Nintendownsmii said:
From wizegeek.com: 'In the United States certain facts must be established for someone to be found guilty of slander. Assuming there is proof that the defendant uttered the alleged statement, the statement must be overheard by someone other than the subject or other “privileged” parties. Slander must also clearly identify the party or entity, and the intent must be malicious.' 'Some types of slander, however, are considered “slanderous per se” and are automatically awarded general damages without proof of special damages. In this case the slander must do one of the following: I think having her give multi-fellatio in a comic falls under this. |
Cases involving race, gender, and religion are subject to what's called "strict scrutiny". Which means you'll get an essentially purely textual interpretation of a violation of statute.
Again, and I stress this, this is not a political issue, it is a legal issue. The virtue of the court is that it endures the madness of the times. Once a justice is on the bench, they're on for life, so public opinion means precisely dick to them. Their job is to interpret the law without passion or prejudice.

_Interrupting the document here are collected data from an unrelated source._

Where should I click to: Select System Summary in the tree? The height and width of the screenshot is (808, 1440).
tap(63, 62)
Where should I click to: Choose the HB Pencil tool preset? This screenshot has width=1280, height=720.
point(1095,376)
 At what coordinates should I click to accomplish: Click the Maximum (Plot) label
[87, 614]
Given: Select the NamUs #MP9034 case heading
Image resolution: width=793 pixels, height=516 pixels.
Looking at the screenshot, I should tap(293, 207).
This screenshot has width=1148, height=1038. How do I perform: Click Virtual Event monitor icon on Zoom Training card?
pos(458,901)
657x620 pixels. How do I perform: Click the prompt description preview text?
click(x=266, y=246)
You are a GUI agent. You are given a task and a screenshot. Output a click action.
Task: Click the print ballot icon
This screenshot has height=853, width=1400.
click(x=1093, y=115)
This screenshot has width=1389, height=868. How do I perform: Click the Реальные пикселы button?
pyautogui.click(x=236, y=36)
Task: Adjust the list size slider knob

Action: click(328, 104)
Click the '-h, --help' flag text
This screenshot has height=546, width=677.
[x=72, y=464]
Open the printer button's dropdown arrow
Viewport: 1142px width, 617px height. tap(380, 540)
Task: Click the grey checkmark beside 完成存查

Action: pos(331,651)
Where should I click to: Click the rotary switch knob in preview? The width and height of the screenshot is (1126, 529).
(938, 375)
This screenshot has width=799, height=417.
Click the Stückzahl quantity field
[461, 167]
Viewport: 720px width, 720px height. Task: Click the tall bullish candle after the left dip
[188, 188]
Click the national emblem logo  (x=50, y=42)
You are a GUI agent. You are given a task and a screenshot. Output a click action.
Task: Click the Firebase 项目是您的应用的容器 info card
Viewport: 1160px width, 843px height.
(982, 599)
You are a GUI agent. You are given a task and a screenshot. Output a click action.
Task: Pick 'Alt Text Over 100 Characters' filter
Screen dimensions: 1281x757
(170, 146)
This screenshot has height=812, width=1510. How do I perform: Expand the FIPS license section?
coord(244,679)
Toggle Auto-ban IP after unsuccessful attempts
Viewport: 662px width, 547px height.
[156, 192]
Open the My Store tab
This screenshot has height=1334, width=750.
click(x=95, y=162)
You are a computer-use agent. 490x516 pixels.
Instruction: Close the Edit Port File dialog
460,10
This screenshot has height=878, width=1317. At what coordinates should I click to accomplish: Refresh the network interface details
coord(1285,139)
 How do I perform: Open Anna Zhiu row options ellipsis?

There is a myriad of other things going on with an interpretation of the law beyond the specific statute such as interpretation, precedent, that pesky document called the Constitution. Jerry Falwell tried this when Larry Flint issued a cartoon about Falwell having sex with his mom in an outhouse, and they even tried going that route claiming it was his mother who was harmed.
If, for some crazy reason, it gets all the way to the Supreme Court you'd be lucky to get a 6-3 decision against Ubisoft, more than likely 7-2 or 8-1 (9-0 is usually reserved for going against personal approaches and consistency to law telling Congress "don't ever make a law like that again"). I can guarentee for sure Roberts, Thomas, Scalia, Stevens, Kennedy, and Alito would vote against Ubisoft. There's a 5-4 just going purely on cases prior of this nature and approaches to interpreting the law.
The general public would probably consider it more vile, being that it's so sexually repressed here, but thankfully the general public has no say on the interpretation of a law. We leave that up to the professionals, and let them do their job without having to worry about elections and public opinion.